Fig. 1. Adherent, intensely keratotic lesions over a silvery scaly patch on the glans penis.
A biopsy was taken from the thick keratotic portion. Histopathology revealed marked hyperkeratosis with focal parakeratosis, extensive acanthosis with only slight atypia of the lower epidermal layers. The dermis showed mild lymphocytic infiltrate (Fig. 2).
Fig. 2. Biopsy from a keratotic lesion showing marked hyperkeratosis and acanthosis with slight basal atypia. (Haematoxylin and eosin, ×150).
What is your diagnosis?
Diagnosis: Pseudoepitheliomatous, keratotic, and micaceous balanitis (PKMB)
Pseudoepitheliomatous, keratotic, and micaceous balanitis (PKMB) was first named and described by Lortat-Jacob & Civatte in 1961 in the French literature and by Bart & Kopf in 1977 in the English literature (1). Most recent reports come from India (1–4). The exact nature of this chronic condition is not known; it possibly represents a common clinical presentation, or association of distinct disease processes, mostly lichen sclerosus and atrophicus, and verrucous carcinoma (2, 5). PKMB is very rare; there are no published case series, only individual case reports. Patients are usually older men who have undergone circumcision in adulthood; however, uncircumcised men may very rarely develop similar symptoms (6). Previously excised penile tumours can relapse with a clinical aspect of PKMB (7).

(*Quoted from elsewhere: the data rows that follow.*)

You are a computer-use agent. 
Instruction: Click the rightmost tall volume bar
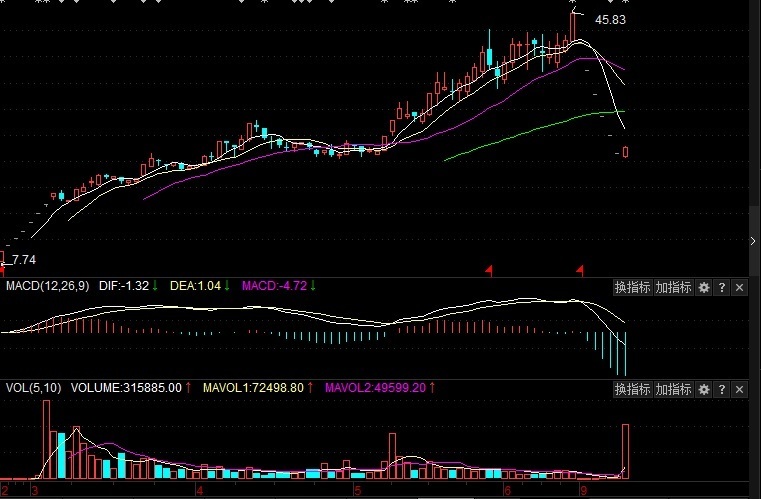626,450
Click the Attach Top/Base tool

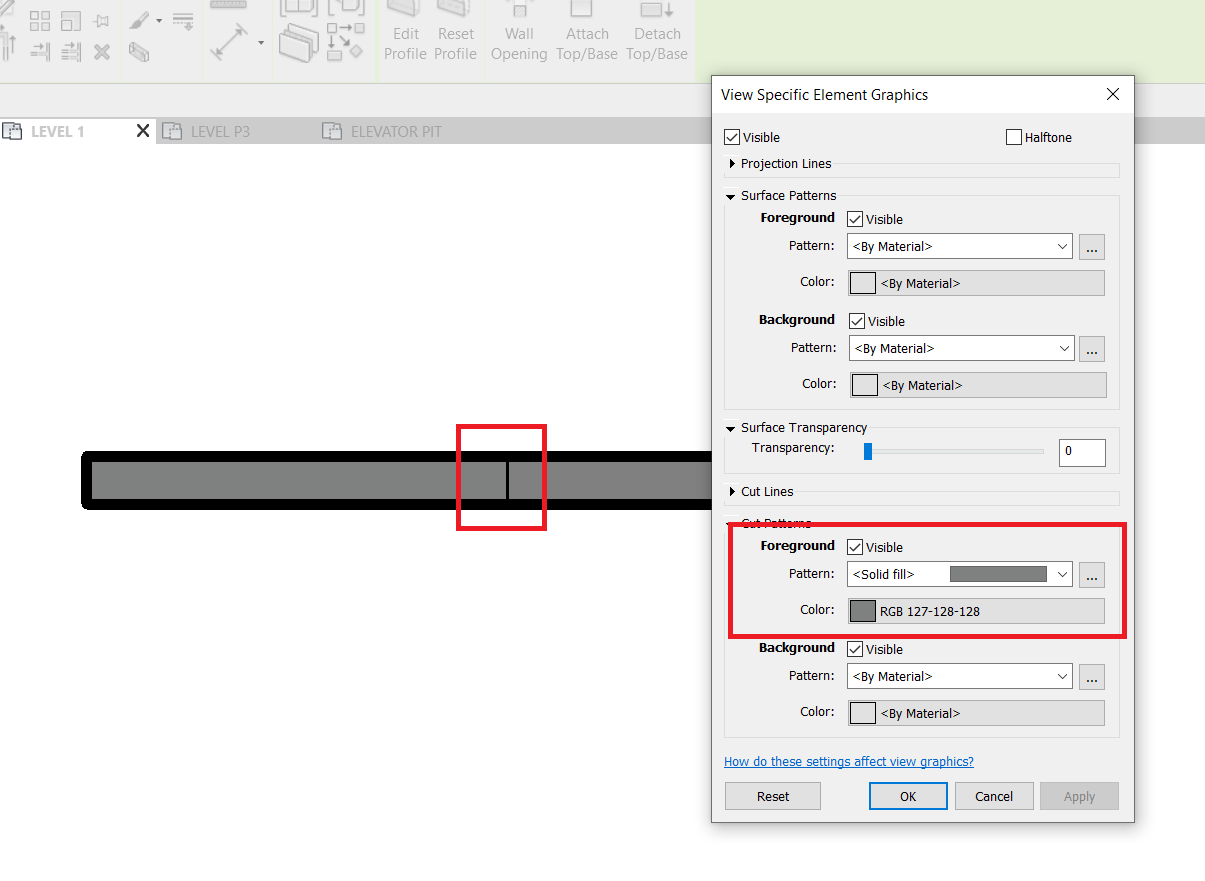pyautogui.click(x=587, y=33)
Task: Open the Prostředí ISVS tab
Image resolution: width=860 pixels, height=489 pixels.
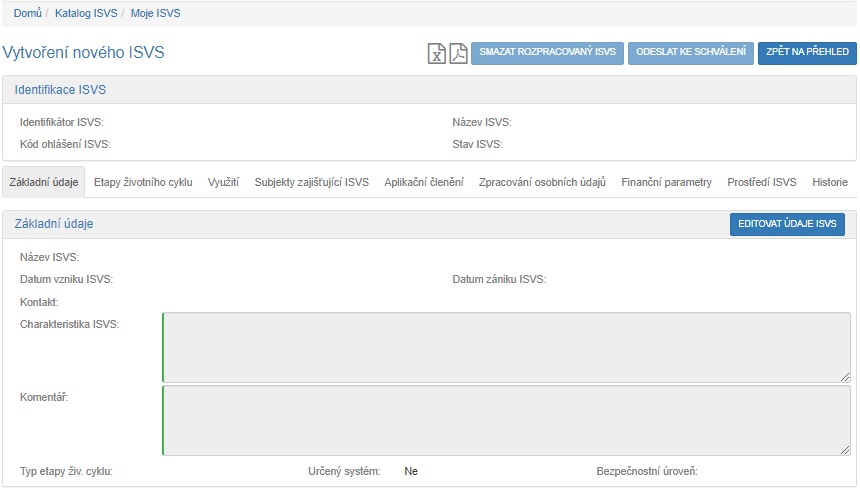Action: (761, 182)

Clinically, PKMB presents as a chronic, non-inflammatory lesion, which takes on a silvery white appearance; characteristic mica-like and adherent keratotic horny masses are seen on the glans. Some authors refer to “nail-like growths”. The keratotic scaling is usually micaceous and may resemble psoriasis. Rarely, erosions, cracking and fissuring crusts are present, as well as meatal constriction. Progressive thickening, with consequent destruction of deeper tissues, may develop (verrucous or invasive carcinoma) (3, 4).
Histological features of PKMB depend on the underlying process, and most often reveal intense acanthosis, hyperkeratosis, and epithelial hyperplasia with no or only slight cytological atypia (6). Dermal infiltrate is usually scarce. These features were present in our case, and may be those of a very well differentiated superficial verrucous carcinoma.
Differential diagnoses of PKMB include psoriasis, lichen sclerosus et atrophicus, viral warts, and other clinical types of squamous cell carcinoma.
Therapeutic modalities described include topical 5-fluoracil (2), cryotherapy, photodynamic therapy (5) and surgical excision (4).
Since, in most cases, PKMB seems to represent a presentation of squamous cell carcinoma, strict long-term follow-up is warranted (8).
The case reported here fulfils all the clinical and histological criteria for PKMB; however, we believe that this diagnosis is purely morphological; the exact nature of the process should always be determined in a given case, in order to determine the best treatment and prognosis.